## Work item
Only the lines containing the string "target" are needed; copy all of them from the listing.

· · · ·

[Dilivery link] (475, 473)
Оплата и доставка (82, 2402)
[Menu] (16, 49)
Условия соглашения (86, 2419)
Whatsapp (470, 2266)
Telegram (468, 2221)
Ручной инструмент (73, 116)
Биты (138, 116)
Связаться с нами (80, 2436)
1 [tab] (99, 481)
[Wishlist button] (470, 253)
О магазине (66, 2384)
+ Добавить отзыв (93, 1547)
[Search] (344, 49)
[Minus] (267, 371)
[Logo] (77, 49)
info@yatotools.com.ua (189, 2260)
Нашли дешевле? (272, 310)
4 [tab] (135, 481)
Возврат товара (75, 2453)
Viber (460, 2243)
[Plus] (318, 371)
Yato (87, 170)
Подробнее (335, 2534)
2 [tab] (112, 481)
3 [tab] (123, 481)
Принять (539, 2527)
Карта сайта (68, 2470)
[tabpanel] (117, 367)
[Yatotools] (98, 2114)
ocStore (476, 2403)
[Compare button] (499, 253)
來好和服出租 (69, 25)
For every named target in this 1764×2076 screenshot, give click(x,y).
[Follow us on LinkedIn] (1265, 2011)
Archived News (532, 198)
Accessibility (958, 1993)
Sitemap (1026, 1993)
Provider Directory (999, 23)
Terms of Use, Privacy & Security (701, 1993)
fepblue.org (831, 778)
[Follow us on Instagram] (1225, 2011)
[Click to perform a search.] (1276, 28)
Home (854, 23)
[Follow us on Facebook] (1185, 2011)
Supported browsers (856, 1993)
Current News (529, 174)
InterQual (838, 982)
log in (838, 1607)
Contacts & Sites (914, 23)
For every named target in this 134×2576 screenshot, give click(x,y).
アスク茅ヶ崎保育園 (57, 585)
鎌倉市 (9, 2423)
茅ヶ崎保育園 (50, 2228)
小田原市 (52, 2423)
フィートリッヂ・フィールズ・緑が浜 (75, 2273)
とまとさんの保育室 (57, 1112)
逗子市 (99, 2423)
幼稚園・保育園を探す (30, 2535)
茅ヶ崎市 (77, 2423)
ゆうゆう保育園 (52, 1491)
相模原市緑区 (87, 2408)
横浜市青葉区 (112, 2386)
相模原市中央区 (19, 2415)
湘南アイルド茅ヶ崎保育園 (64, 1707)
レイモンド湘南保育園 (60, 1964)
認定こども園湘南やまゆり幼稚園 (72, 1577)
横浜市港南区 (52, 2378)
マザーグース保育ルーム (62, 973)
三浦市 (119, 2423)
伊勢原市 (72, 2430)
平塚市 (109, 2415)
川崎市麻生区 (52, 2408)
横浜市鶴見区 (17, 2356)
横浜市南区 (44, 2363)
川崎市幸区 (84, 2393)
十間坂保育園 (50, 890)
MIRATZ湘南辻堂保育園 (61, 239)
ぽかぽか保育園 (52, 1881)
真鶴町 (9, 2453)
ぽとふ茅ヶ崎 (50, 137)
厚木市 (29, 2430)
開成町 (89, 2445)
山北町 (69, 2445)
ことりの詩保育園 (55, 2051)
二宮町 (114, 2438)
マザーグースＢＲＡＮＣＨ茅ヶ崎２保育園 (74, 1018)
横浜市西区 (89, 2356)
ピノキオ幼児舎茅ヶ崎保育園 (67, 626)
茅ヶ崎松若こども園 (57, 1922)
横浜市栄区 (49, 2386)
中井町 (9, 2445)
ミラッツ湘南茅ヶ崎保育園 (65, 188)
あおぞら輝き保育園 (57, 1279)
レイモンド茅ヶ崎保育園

· · · ·

## Reply to the exercise
For every named target in this 1764×2076 screenshot, give click(x,y).
For every named target in this 134×2576 screenshot, give click(x,y).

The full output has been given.